Friday, February 19, 2010

Wire: Probe Urged Into Camp Lejeune Toxic Water

Off the Wire

Off the Wire:

WASHINGTON, Feb. 19, 2010 -- Newswire services this morning reported that a North Carolina congressman said Thursday that he wants an investigation into reports that levels of a cancer-causing chemical in tap water at a Marine Corps base were downplayed and then omitted from official documents.

The Associated Press reported that Democratic Rep. Brad Miller has called for the probe by his House science subcommittee Thursday -- a day after AP reported on new documents that indicate massive fuel leaks at Camp Lejeune and high concentrations of benzene found in a water well there in 1984.
"I am just disbelieving of their failure to act. It may have been worse than a failure to act. They may have acted to minimize or prevent the risk from being disclosed," Miller told the Associated Press on Thursday. "It is hard to imagine they would let this go on.

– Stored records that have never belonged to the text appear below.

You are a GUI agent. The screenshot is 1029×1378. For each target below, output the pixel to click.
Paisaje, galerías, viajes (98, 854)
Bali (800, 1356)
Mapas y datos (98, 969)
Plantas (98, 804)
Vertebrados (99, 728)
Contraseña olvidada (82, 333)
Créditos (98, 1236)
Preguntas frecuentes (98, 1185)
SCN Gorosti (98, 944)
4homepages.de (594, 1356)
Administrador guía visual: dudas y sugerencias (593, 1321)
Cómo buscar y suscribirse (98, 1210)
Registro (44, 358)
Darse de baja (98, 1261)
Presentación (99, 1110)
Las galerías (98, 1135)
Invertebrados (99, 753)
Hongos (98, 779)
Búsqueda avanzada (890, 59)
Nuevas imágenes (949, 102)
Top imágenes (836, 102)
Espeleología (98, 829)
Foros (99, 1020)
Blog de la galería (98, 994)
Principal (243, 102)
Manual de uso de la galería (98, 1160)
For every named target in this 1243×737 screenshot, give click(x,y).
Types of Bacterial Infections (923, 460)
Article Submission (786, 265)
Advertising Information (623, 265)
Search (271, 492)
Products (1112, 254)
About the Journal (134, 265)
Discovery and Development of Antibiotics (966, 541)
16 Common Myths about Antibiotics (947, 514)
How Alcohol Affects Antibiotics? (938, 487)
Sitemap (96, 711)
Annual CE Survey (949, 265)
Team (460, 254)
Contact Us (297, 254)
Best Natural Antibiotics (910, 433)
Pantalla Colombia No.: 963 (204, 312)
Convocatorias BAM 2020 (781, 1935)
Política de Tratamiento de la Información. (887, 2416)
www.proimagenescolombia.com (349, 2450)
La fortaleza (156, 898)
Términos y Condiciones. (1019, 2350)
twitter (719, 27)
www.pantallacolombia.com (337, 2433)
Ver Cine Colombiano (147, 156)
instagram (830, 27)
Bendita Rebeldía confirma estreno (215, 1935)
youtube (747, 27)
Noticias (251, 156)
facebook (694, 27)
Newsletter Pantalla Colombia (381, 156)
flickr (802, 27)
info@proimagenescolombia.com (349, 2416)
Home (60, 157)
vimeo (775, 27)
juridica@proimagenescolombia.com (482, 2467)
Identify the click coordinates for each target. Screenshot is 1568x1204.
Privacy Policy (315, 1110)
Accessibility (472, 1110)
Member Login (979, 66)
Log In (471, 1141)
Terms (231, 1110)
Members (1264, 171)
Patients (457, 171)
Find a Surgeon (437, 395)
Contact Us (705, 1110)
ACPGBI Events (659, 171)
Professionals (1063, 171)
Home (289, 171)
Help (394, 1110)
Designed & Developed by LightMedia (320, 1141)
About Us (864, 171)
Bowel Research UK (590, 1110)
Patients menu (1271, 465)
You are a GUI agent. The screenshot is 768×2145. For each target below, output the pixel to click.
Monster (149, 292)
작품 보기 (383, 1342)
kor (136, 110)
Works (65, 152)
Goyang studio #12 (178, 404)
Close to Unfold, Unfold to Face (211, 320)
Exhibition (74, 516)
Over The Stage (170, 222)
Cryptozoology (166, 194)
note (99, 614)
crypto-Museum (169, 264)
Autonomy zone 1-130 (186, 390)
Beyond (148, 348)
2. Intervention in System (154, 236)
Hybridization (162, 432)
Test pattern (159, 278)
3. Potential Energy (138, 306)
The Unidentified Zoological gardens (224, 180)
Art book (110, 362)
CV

There was too much information that they had to have consciously disregarded."

Benzene, a carcinogen, is a natural part of crude oil and gasoline. Drinking water containing high levels of it can cause vomiting, dizziness, sleepiness, convulsions and death. Long-term exposure damages bone marrow, lowers the number of red blood cells, and can cause anemia and leukemia, according to the EPA.

In 1984, an environmental contractor found benzene at 380 parts per billion at a well near a fuel farm. When a draft report was turned in, the level was changed to 38 parts per billion. The company's final report on the well, issued in 1994, did not mention the benzene.

The Marine Corps had been warned nearly a decade earlier about the dangerously high levels of benzene, which was traced to massive leaks from fuel tanks at the base on the North Carolina coast. The benzene was discovered as part of a broader, ongoing probe into that contamination.

Rep. John D. Dingell, D-Mich., the Chair Emeritus of the House Energy and Commerce Committee, said the Marines and their families "deserve to know exactly what was in the water."
AP said health officials believe as many as 1 million people may have been exposed to tainted water at the base before the wells closed two decades ago.